The battle had been equally hardly contested at Magenta itself. Fifteen hundred Hungarians had been captured at the farm of Cascina Nuovo, which precedes the village. Motterouge's division had been separated from Espinasse's till relieved by the Voltigeurs of the Guard under General Camon. At length the village and outbuildings were invested, the troops seized upon house, and farm, and bridge, one after another, causing the Austrians, who defended every available point with the utmost pertinacity, enormous losses. Nor were the losses sustained by the French much less. General Espinasse fell at the attack on the village, and Macmahon's division lost altogether 1500 men killed and wounded.

This hard-fought, desultory, and most sanguinary engagement only ended with the night. The Austrians-part of whom we have seen retreated the same night, and part the next morning-left behind them four cannons, two standards, and seven thousand prisoners. Twelve thousand muskets and thirty thousand knapsacks are also said to have collected on the field. General Macmahon, who decided the event by carrying the village of Magenta on the flank of the enemy, was rewarded by a marshal's bâton, with the title of Duke of Magenta.

◆ Provided material:

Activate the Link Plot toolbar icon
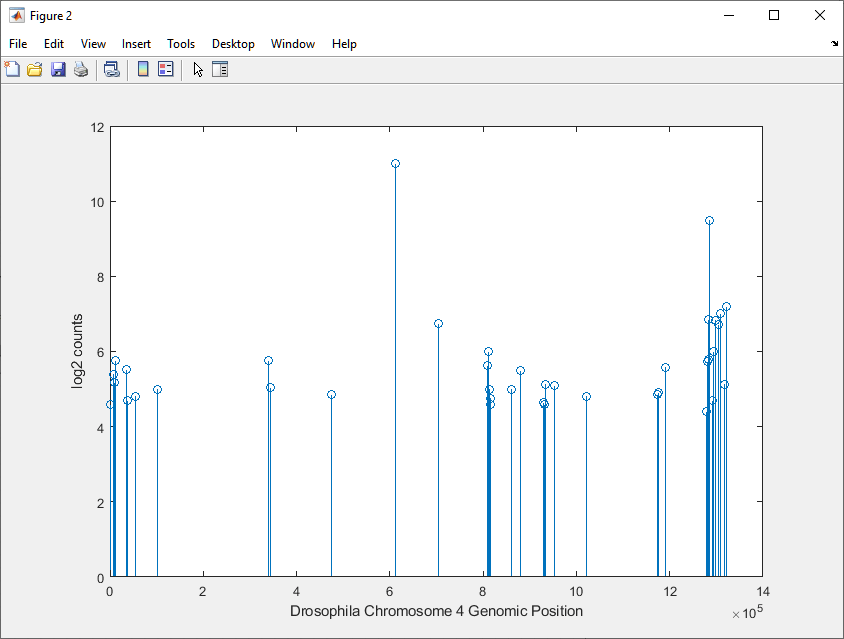 click(x=112, y=69)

◆ Exercises:
1. According to the account of the Battle of Magenta, how many prisoners did the Austrians leave behind?
2. Write out the account of the Battle of Magenta word for word, from "This hard-fought, desultory, and" to "Duke of Magenta.".

◆ Full solutions:
1. Seven thousand.

2.
This hard-fought, desultory, and most sanguinary engagement only ended with the night. The Austrians-part of whom we have seen retreated the same night, and part the next morning-left behind them four cannons, two standards, and seven thousand prisoners. Twelve thousand muskets and thirty thousand knapsacks are also said to have collected on the field. General Macmahon, who decided the event by carrying the village of Magenta on the flank of the enemy, was rewarded by a marshal's bâton, with the title of Duke of Magenta.